Companies seek security experts to defend Web sites
One month after hacker attacks shut down Web sites, including Yahoo and eBay, much of the Net world is quietly boosting its defenses.
Job listings for security professionals are now prominent on several leading e-commerce Web sites. eBay's "hot job" listing this week is seeking a high-level computer security pro. Security consultants say the attacks have pushed security from being a back-burner issue to becoming a genuine bottom-line concern across the Net.
"(The industry) has really changed from a reactive to a proactive stance," said Morgan Wright, executive director of the quick-response team for Global Integrity, a large security consulting firm. "For a lot of people who were on the fence in terms of security decisions, this has pushed them over."

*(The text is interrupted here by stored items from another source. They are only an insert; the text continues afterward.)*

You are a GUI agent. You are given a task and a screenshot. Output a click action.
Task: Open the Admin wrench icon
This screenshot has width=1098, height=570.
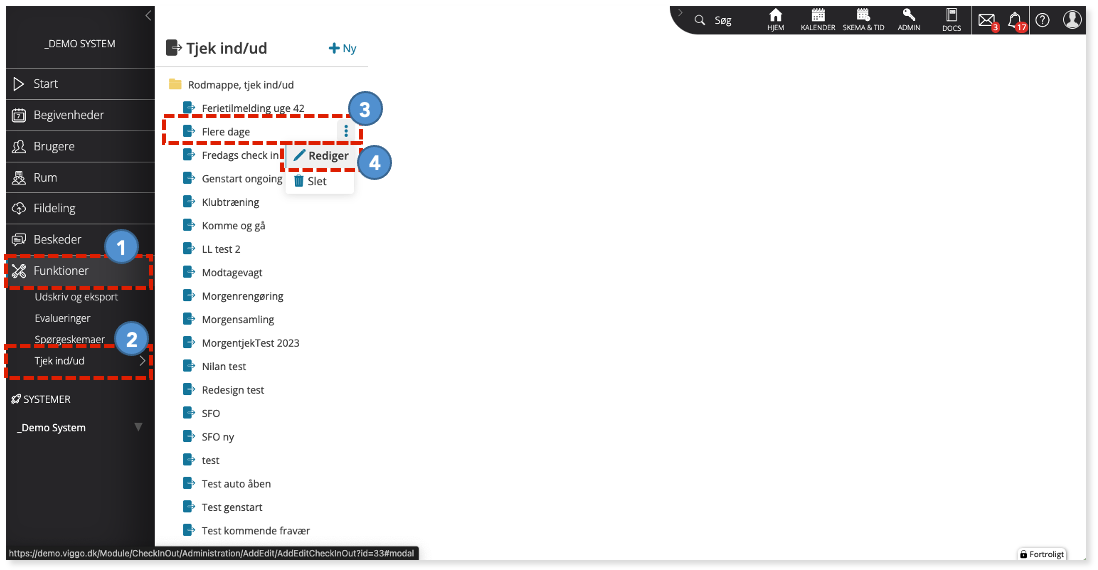pyautogui.click(x=908, y=20)
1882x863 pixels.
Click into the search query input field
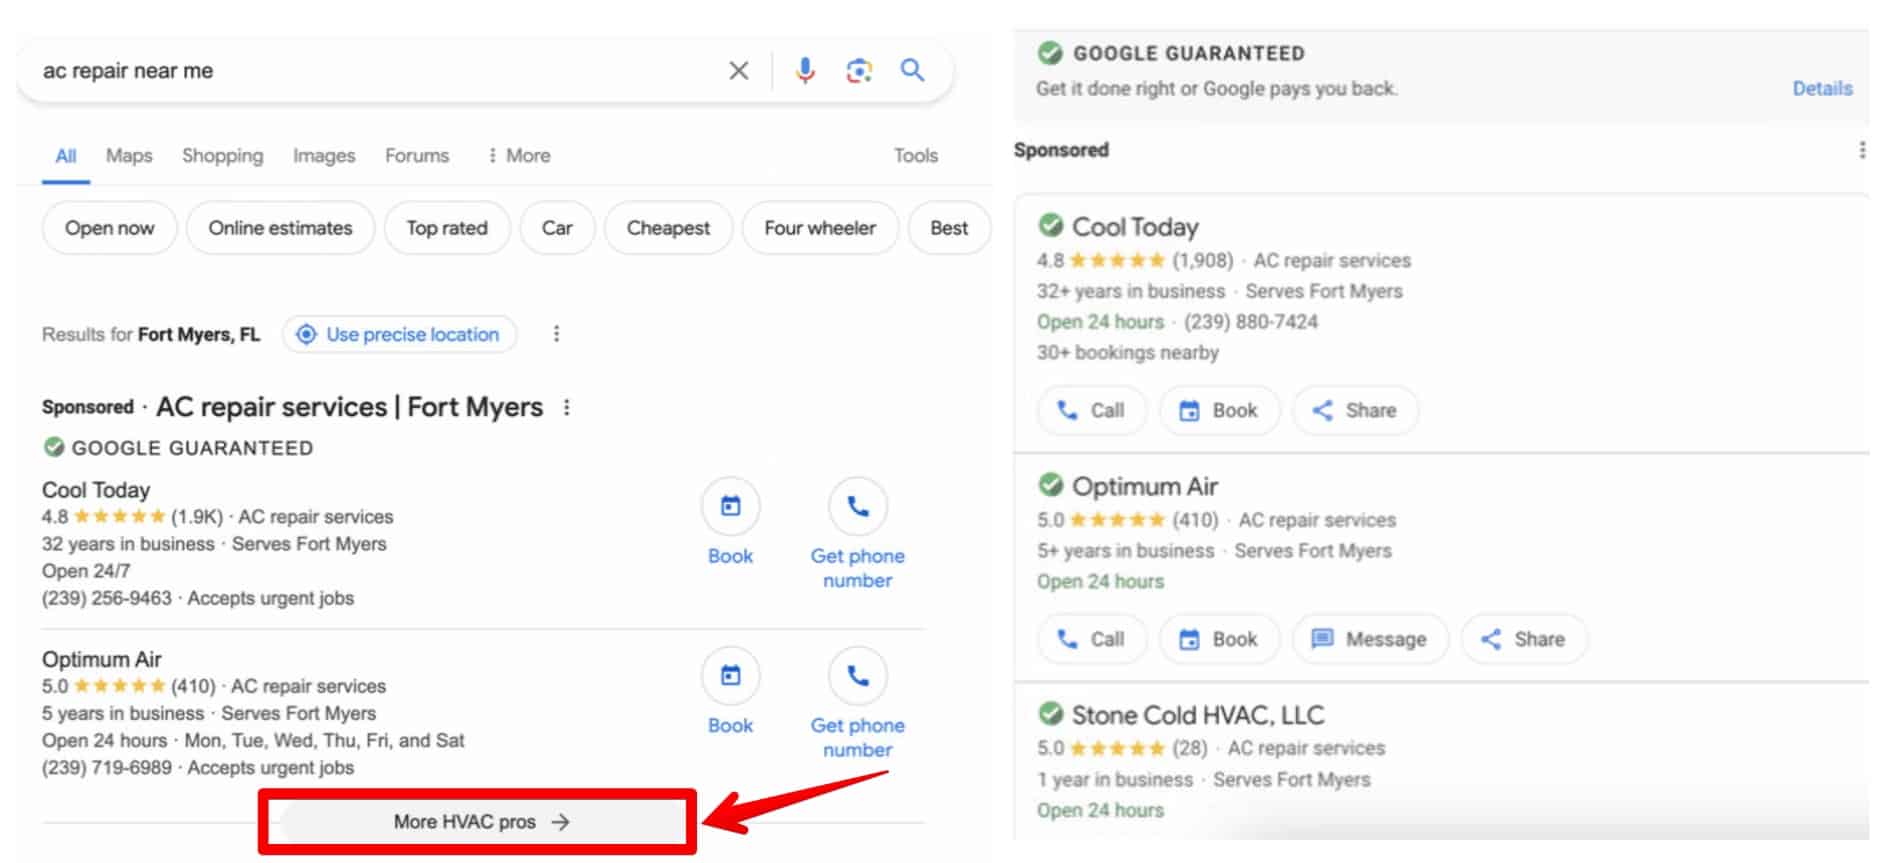click(x=370, y=71)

The decision to hire security teams or boost internal protections is critical for e-commerce sites struggling to maintain credibility and
customers in the wake of the "distributed denial of service" attacks that shut down Yahoo,
eBay, Amazon.com, Buy.com, CNN.com and others early in February. The attacks were
launched by sending enormous streams of junk data at the targets,
effectively preventing real users from accessing the Web sites.

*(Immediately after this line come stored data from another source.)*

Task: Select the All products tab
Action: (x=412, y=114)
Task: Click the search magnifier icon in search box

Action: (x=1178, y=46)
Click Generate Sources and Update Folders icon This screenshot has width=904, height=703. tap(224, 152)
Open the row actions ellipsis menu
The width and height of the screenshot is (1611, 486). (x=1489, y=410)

The FBI is still investigating the attacks, following leads to Canada and elsewhere in the world. A Justice Department representative told Congress yesterday that the investigation is proceeding slowly.
For their part, computer executives are hesitant to ask the federal government for new laws dealing with computer attacks or increased regulation.
For now, the industry has to respond on its own to protect financial interests and reputations. That drive is behind the renewed focus on security, analysts say.
"It's the old joke in security," Forrester Research analyst Frank Prince said. "Nobody gets a radar detector until after they get a ticket."
Several of the sites that were attacked, including Yahoo, eBay and Amazon, are now advertising for security professionals, although some of this effort preceded the February attacks.
Yahoo spokeswoman Shannon Stubo said its job opening has been advertised since late last year.
"Security is and has been a priority with us," Stubo said.
Exodus Communications, the Web hosting facility targeted as a part of the attack on Buy.com, says it has boosted its security division--coincidentally hiring its 8-person team on the day of the attacks.
That team has already helped develop a new set of security tools and standards for the Web hosting company, spokeswoman Maureen O'Connell said.
While a number of companies are looking for security experts, many could be hesitant to go about the search publicly for fear of raising consumer and investor concerns, said Adam Lerner, a high-tech recruiter for Boston-based Winter Wyman.
"There may be more of a demand that we're not seeing," Lerner said.
Global Integrity's Wright said that his firm has gained new clients over the last month, and it has spent considerable time teaching existing clients how to identify and protect against denial of service attacks.
This education effort is critical, he says. In the last month, his company has seen a rise in the kind of tentative network scanning and probing that can lead to attacks.
"We're definitely seeing an increase in the type of activity that is a precursor for denial of service attacks," Wright said. "The signs are there that this is not over."